> Required work
Look through the listing below and work out how many of its lines hold the word "agent". Give only the number.

> Working data
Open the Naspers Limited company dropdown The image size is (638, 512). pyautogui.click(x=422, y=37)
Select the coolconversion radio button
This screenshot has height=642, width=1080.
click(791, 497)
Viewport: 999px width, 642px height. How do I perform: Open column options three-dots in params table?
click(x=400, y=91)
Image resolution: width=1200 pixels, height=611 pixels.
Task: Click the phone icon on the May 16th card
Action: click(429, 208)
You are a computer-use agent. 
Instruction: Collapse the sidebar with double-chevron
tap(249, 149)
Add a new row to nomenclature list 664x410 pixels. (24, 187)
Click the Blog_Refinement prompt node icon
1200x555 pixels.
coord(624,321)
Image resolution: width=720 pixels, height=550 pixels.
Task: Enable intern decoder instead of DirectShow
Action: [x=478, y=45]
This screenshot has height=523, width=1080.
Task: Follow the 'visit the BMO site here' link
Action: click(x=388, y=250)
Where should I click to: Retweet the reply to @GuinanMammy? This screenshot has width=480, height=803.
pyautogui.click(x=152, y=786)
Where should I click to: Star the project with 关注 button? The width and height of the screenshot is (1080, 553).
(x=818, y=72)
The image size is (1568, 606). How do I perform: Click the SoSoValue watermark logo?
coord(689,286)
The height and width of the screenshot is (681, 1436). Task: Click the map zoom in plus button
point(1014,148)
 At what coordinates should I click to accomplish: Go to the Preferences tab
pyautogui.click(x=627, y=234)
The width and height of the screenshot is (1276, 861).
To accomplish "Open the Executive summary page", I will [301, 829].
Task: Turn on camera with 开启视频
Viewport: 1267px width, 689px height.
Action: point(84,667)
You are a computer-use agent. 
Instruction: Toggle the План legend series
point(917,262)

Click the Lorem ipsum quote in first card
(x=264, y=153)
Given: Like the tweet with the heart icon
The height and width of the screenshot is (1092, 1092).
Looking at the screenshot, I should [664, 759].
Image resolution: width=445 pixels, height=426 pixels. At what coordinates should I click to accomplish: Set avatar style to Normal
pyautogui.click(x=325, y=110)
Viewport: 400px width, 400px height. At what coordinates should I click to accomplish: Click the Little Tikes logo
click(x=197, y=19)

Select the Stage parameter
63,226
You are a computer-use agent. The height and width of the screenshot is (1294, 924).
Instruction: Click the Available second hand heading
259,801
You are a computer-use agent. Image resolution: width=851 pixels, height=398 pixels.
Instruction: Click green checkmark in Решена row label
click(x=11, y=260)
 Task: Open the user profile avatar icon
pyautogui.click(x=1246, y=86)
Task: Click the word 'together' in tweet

> Exercise result
4